> _What you have to do_: Restate, word for word, the run of lines that starts at the line containing "Select the second Dimension field showing 15" and ends with the final line of the listing. Leave pictures out.

> _Material shown_:
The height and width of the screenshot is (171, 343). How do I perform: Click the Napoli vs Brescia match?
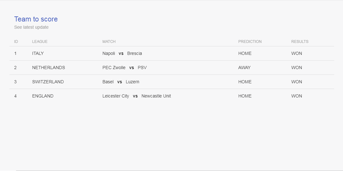coord(122,53)
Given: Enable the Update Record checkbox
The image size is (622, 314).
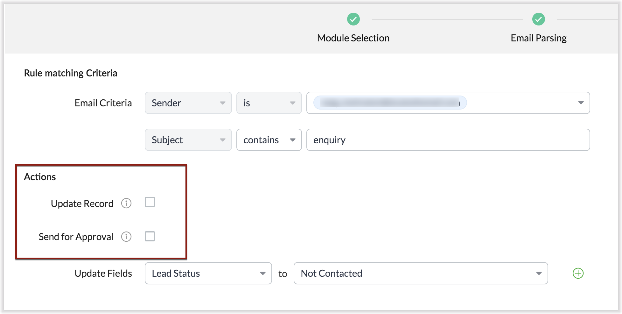Looking at the screenshot, I should pyautogui.click(x=150, y=202).

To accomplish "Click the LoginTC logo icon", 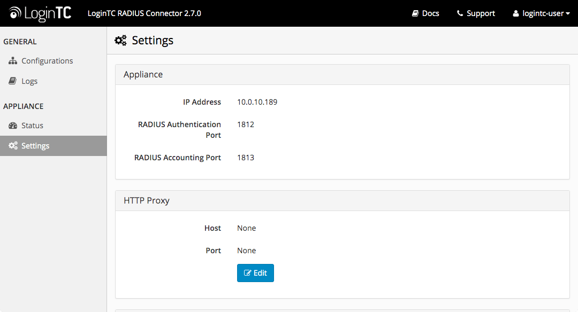I will (16, 13).
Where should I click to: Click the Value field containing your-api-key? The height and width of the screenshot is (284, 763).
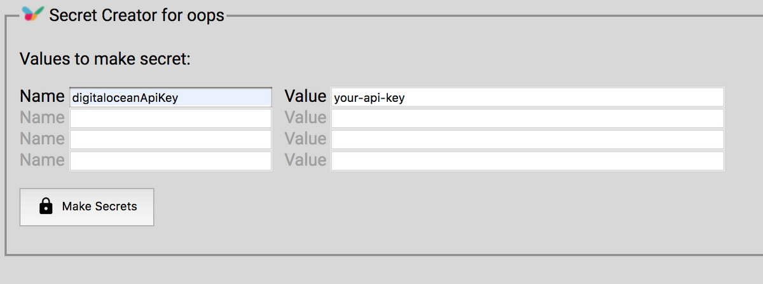tap(527, 97)

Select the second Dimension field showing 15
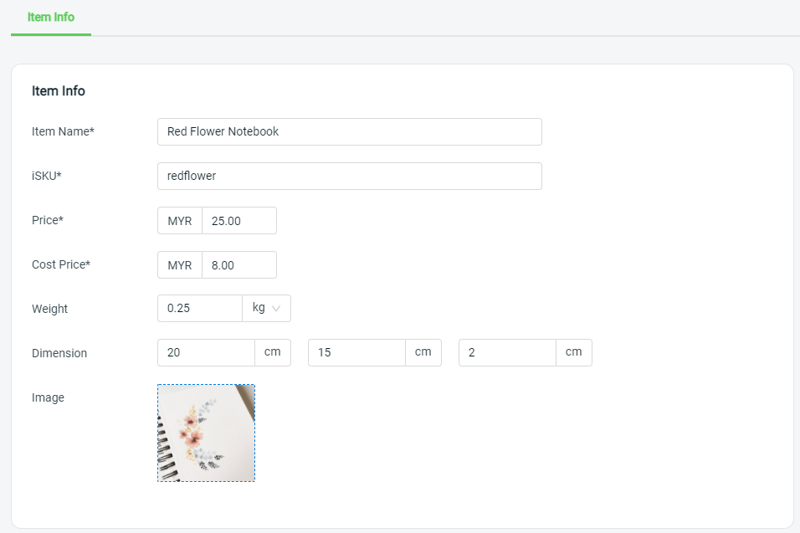356,352
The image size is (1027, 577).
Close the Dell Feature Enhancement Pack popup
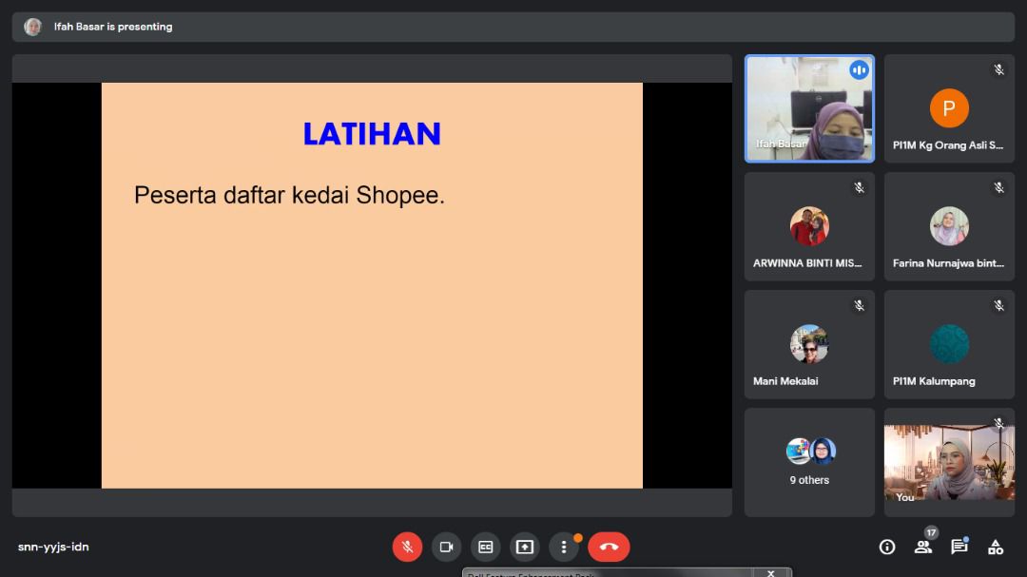(x=771, y=572)
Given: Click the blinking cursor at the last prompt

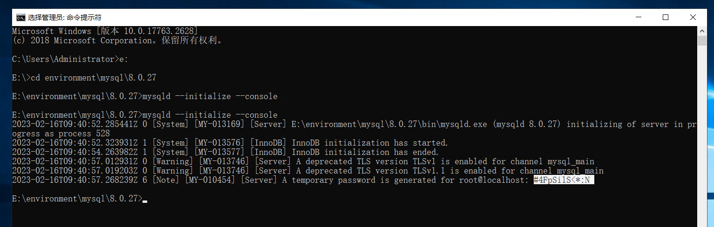Looking at the screenshot, I should click(x=145, y=201).
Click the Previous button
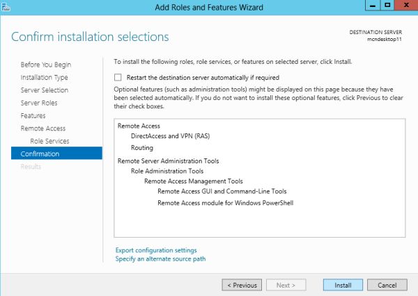Viewport: 418px width, 296px height. coord(242,285)
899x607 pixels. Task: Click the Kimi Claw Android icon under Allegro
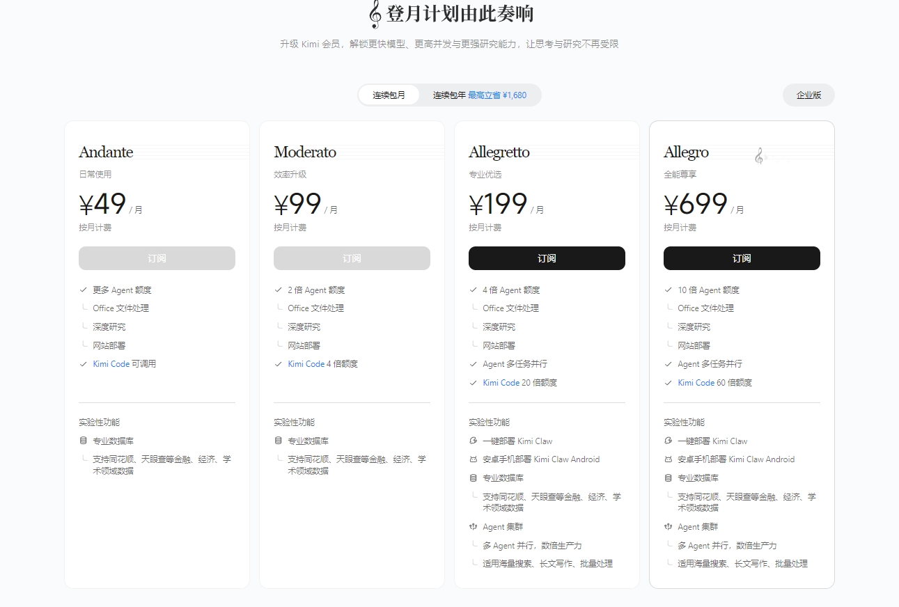click(x=669, y=459)
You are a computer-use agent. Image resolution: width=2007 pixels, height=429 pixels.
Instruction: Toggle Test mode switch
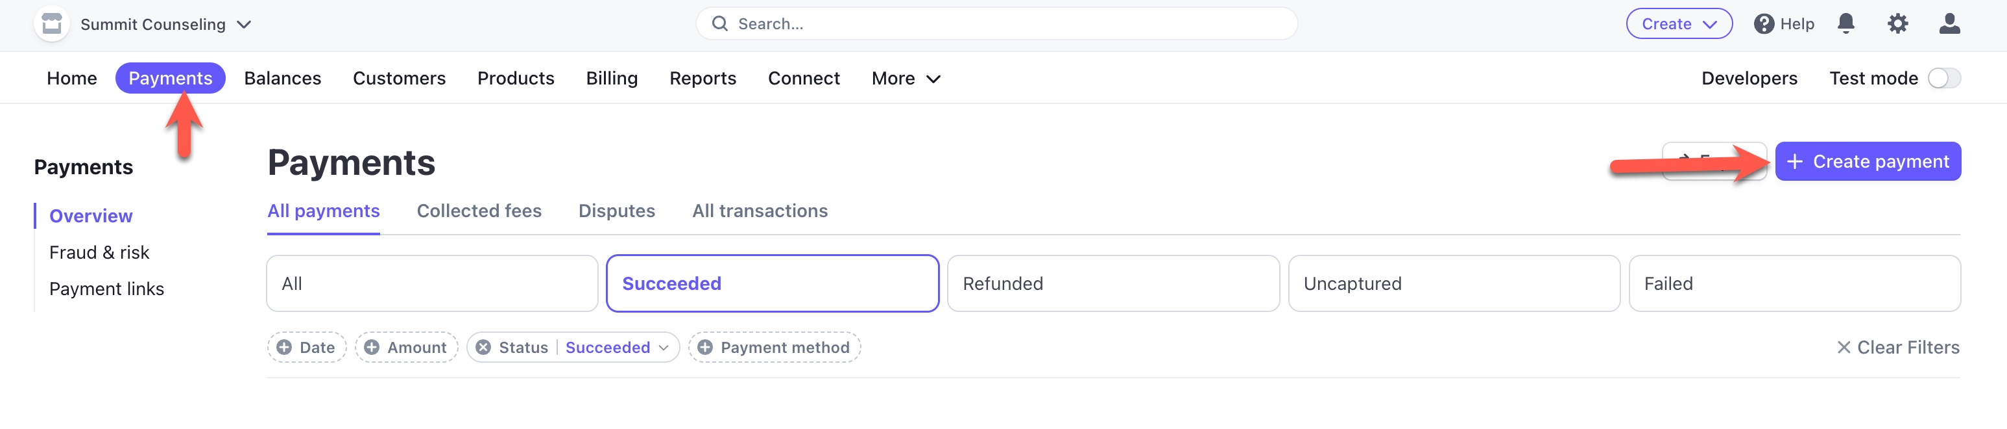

> _Response_:
Select the second Dimension field showing 15
356,352
The image size is (1027, 577).
Close the Dell Feature Enhancement Pack popup
(x=771, y=572)
Given: Click the blinking cursor at the last prompt

Looking at the screenshot, I should click(x=145, y=201).
Click the Previous button
Viewport: 418px width, 296px height. coord(242,285)
899x607 pixels. Task: Click the Kimi Claw Android icon under Allegro
click(x=669, y=459)
You are a computer-use agent. Image resolution: width=2007 pixels, height=429 pixels.
Instruction: Toggle Test mode switch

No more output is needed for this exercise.